L’encadrement des banques en termes de risque a poussé naturellement ces dernières à jouer un rôle moindre dans la tenue du marché. Ces banques n’ont plus été en capacité d’échanger un CDO contre un ABS, un titre subordonné bancaire contre un titre de dette d’une télécom. Les surenchères sur les produits financiers ont été limitées.
La réglementation est ainsi venue sanctuariser une situation de fait générée par la crise financière. Nous n’aurons probablement pas de retour en arrière. L’investisseur devra s’habituer à ne pas avoir immédiatement une contrepartie pour vendre son titre obligataire.

Pensez-vous que cet assèchement de la liquidité a été renforcé par l’action des banques centrales ?
A certains endroits seulement comme les ABS et les obligations sécurisées. En raison des opérations d’achats de la BCE, les émissions primaires ne veulent plus se faire aux prix actuels. Il faut au moins la participation de 25% à 30% d’investisseurs privés lors d’une adjudication. Or ces investisseurs ne veulent pas acheter les titres émis à un prix aussi cher.

Cette faiblesse de la liquidité a conduit ces dernières années à plusieurs ventes forcées au rabais ?
L’une de ces ventes forcées emblématiques a été observée lors de la crise des émergents en 2013. L’un des plus gros fournisseurs de trackers a été contraint de proposer des discounts lorsqu’il s’est retrouvé vendeur sur les actifs émergents. En d’autres termes, les ventes se sont faites en dessous du prix normal d’achat tout en évitant de peser sur le marché.

Dans une certaine mesure ce sont les gérants d’actifs qui assurent la liquidité aujourd’hui…

Nous gérons 35 milliards d’euros en agrégé. Notre équipe a une certaine liberté relativement à nos benchmarks pour profiter des inefficiences de marchés et donc être contrepartistes des flux. Mais lorsque nous sommes demandeurs d’échanges des titres portugais ou irlandais, nous parvenons dorénavant à faire décaler les prix sur les marchés.

Quels ajustements ce tarissement de la liquidité vous a-t-il amené à entreprendre ?
Nous avons décidé de conserver toujours dans les fonds du cash jusqu’à 1% de nos encours pour assurer à nos investisseurs une possibilité d’entrée et de sortie au quotidien sans impact sur nos performances.
Nous avons également choisi de prendre moins de risque qu’auparavant sur certains paris pour ne pas nous retrouver dans une situation d’illiquidité.
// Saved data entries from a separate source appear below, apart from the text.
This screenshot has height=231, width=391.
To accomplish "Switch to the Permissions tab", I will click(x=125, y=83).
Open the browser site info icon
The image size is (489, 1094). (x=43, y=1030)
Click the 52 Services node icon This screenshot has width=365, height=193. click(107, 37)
Nous avons réduit en moyenne la taille de nos positions.

Peut-on escompter des évolutions réglementaires du coté des teneurs de marché ou des fonds visant à favoriser le retour d’une liquidité plus abondante ?
Il est compliqué de répondre sur ce sujet. Nous avons continument des contacts avec les régulateurs.
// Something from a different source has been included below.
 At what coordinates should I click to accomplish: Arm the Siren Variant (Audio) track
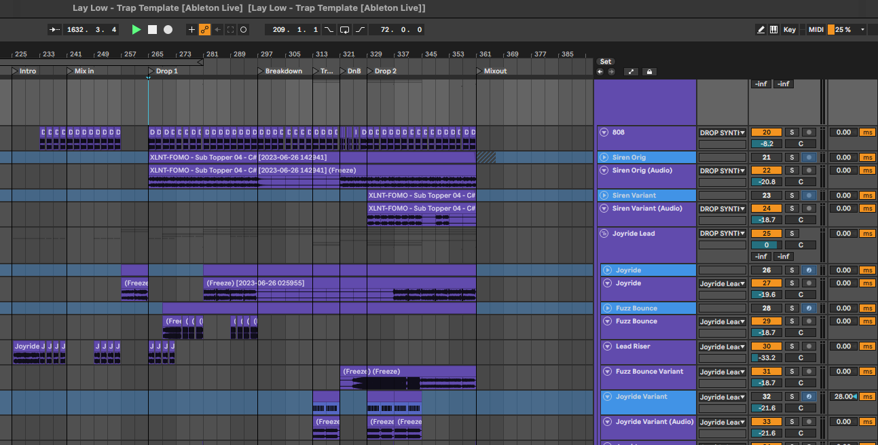pyautogui.click(x=808, y=209)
La mise en place de la réglementation bancaire a été sans doute un peu rapide : on a voulu tout traiter en même temps avec l’austérité budgétaire et le désendettement. A présent que la BCE est devenue superviseur des banques, avec des moyens et des compétences, nous pouvons espérer une meilleure gestion des enjeux des risques bancaires.

Je ne m’attends pas à un changement rapide sur la réglementation des fonds UCITS qui est le format le plus répandu en Europe. Il faut d’abord stabiliser sa mise en application et la documenter a partir du suivi du contrôle.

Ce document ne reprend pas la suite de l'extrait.